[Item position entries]
══════

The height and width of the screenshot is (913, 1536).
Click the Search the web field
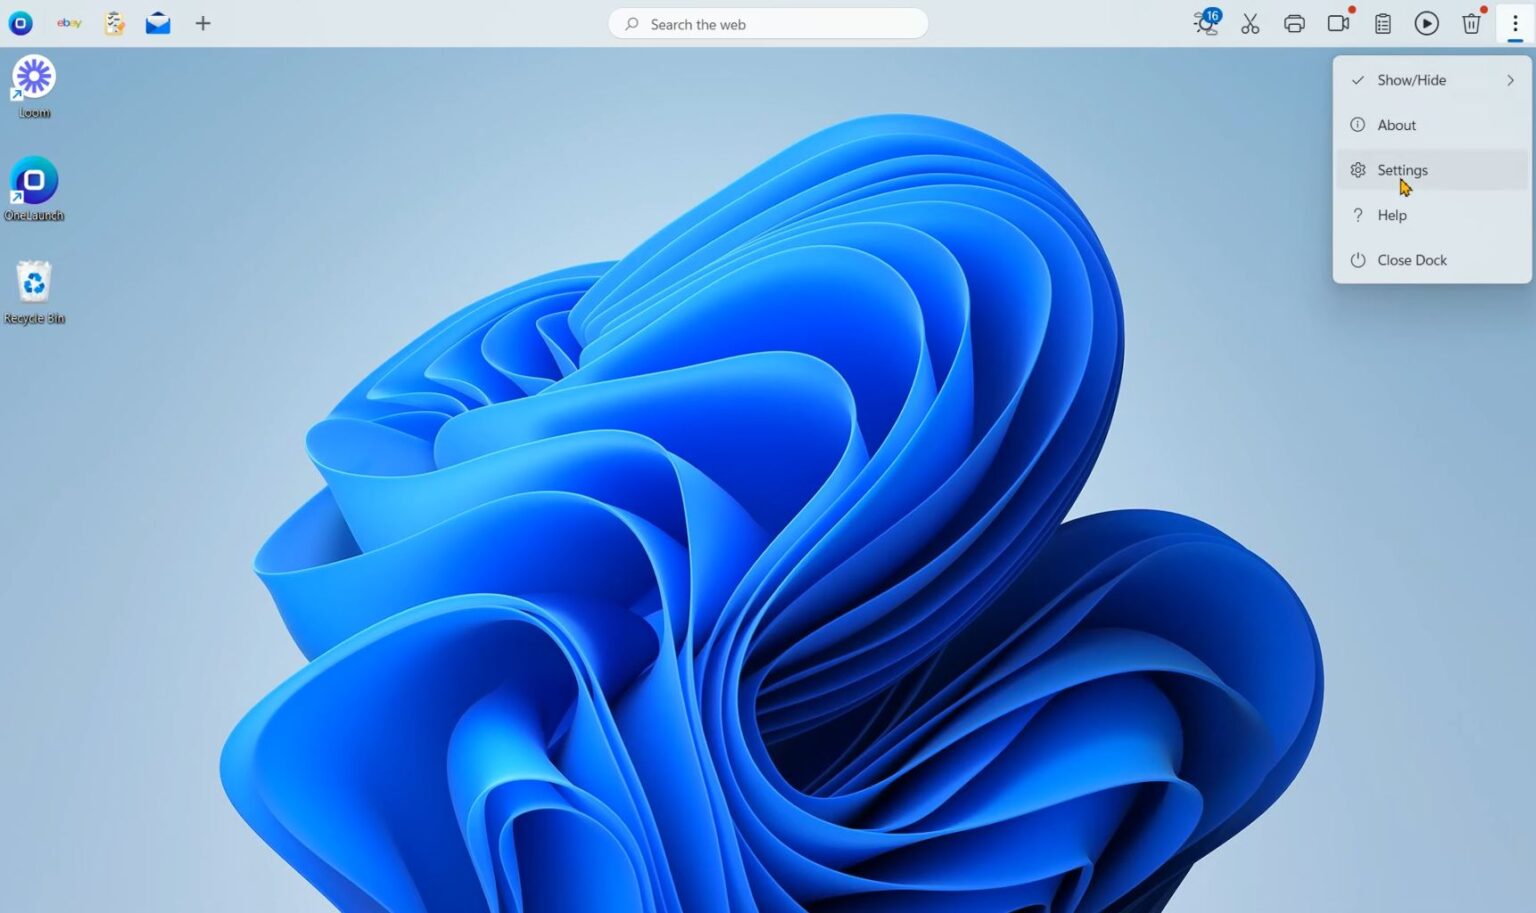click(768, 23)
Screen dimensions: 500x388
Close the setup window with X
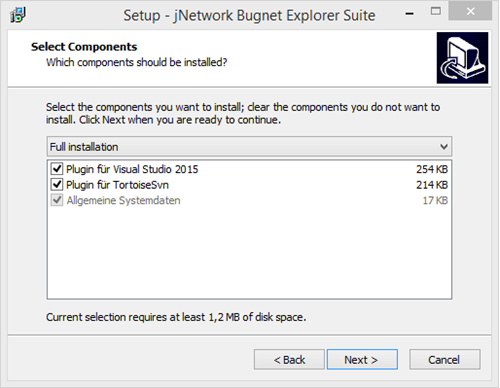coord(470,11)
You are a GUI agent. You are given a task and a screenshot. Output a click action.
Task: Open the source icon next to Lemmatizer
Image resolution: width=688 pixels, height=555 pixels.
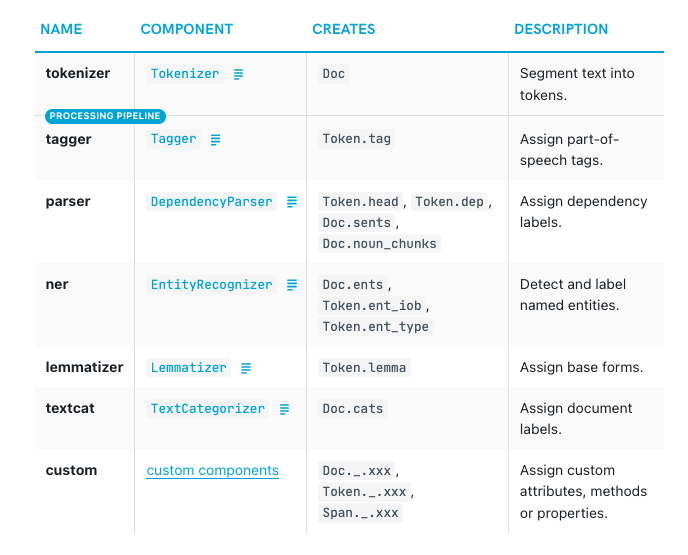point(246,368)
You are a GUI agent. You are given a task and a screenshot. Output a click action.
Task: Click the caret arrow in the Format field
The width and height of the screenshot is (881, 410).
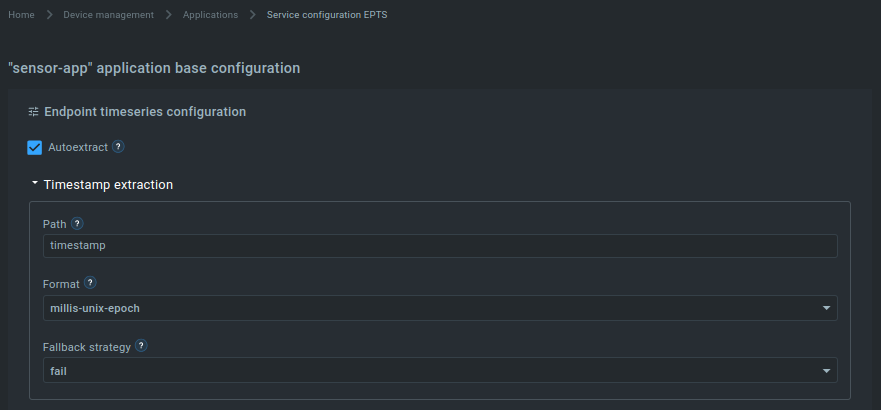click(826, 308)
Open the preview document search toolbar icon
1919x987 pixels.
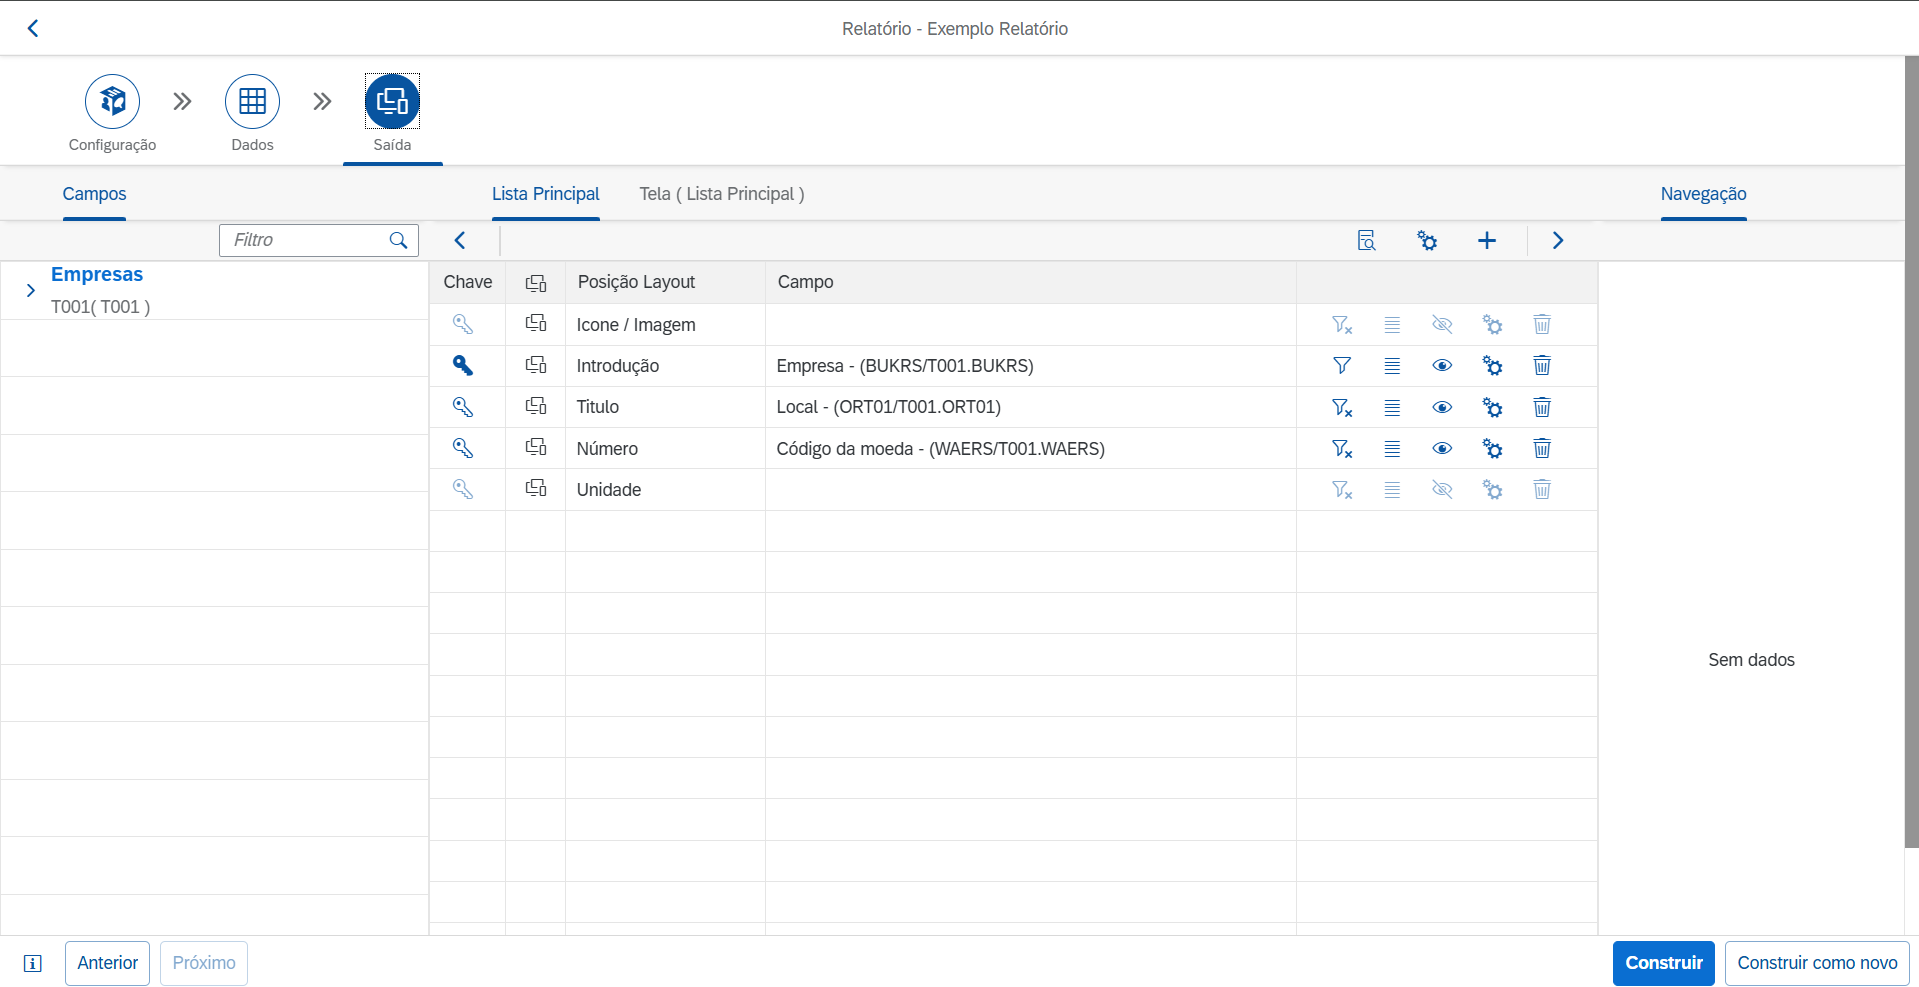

══════

Written problem: Update the entries above by replacing each "screenshot" with "screen capture" and leaving everything else unchanged. Leave the pictures out of your answer.

Final result:
The height and width of the screen capture is (913, 1536).
Click the Search the web field
click(768, 23)
Screen dimensions: 500x388
Close the setup window with X
coord(470,11)
You are a GUI agent. You are given a task and a screen capture. Output a click action.
Task: Open the source icon next to Lemmatizer
Image resolution: width=688 pixels, height=555 pixels.
point(246,368)
You are a GUI agent. You are given a task and a screen capture. Output a click action.
Task: Click the caret arrow in the Format field
The width and height of the screen capture is (881, 410).
click(826, 308)
Open the preview document search toolbar icon
1919x987 pixels.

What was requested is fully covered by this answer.